According to Copenhagenize, cars add $0.9 per mile to societal costs including factors such as increases in health care, accidents, noise, climate, pollution, and decreases in productivity due to congestion. That’s $9 trillion additional societal costs in cities.
But that’s not even the worst burden. Each car is only utilized 5% of the time it’s owned. So for 95% of the time it needs to be parked or stored. Car storage requires at least 3 parking spots per car. So we have to find or build 3 billion parking spots in cities.
How much does this amount to? Each car needs the real estate equivalent of a one bedroom apartment. So if we add 2.5 billion people to cities we will not only need to find about 1 billion new housing units for people but also 1 billion housing units for their cars.
So how much will housing 1 billion cars cost? In cities? If we assume real estate costs per housing unit are $100k then the new urban cars will need the equivalent of $100 trillion of urban real estate.
So as we look at the next 30 years here’s the urban car bill: $100 trillion for car storage and $9 trillion/yr.
But this is an absurd amount. The entire world economy in 2019 is projected to be $88 trillion. It’s more an argument for avoiding opportunity costs.
Maybe it could be argued that economic growth will handle this new burden. Maybe there is a return on this automotive investment. Maybe. But what if you could get the return without the hundred trillion dollar bill?

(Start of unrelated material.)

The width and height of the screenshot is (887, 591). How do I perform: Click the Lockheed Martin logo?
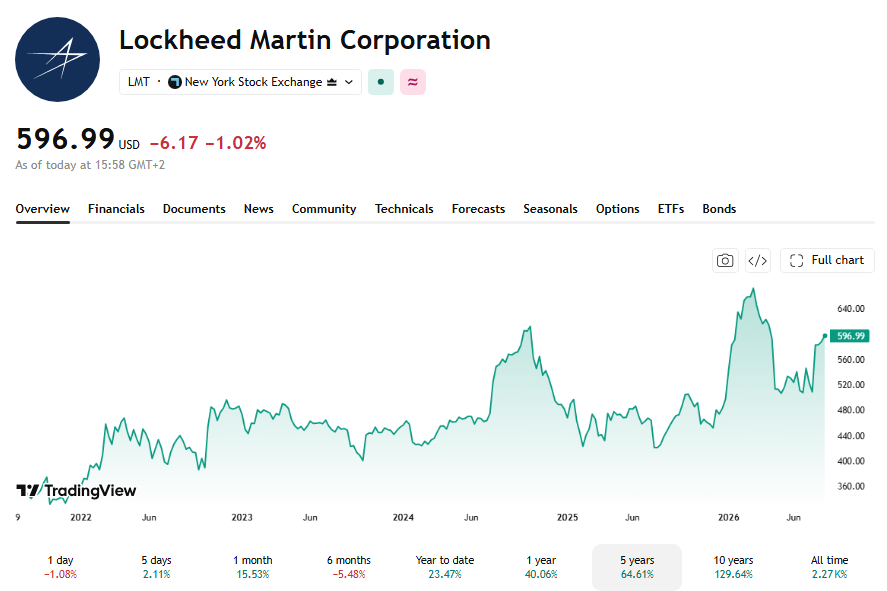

This is an economic argument in the form of a reduction to absurdity of the present trajectory. It’s quantitative and analytical.
But it’s not enough to persuade.
Consumers are not persuaded by these arguments as they are not persuaded by environmental arguments because they are appeals to sacrifice and sacrifice is rarely persuasive.
Arguments for micromobility should not be petitions for efficiency. Yes, micromobility is sustainable. It is efficient on an environmental basis, real estate use basis, and economical basis. But that is not why people will switch.
They will switch because micromobility is more fun. Because it’s liberating and because it just feels better.
I believe you'll will be drawn to micromobility through the sheer joy of getting through a city quickly, with hearts racing, with a huge grin on your face. You’ll be drawn because it’s faster, more efficient, more effective but also more, much more, fun.
Our message to all entrepreneurs is this: we can’t measure fun easily. We can’t measure smiles as readily as we measure miles. But that is what drives change. Design for emotions not logic.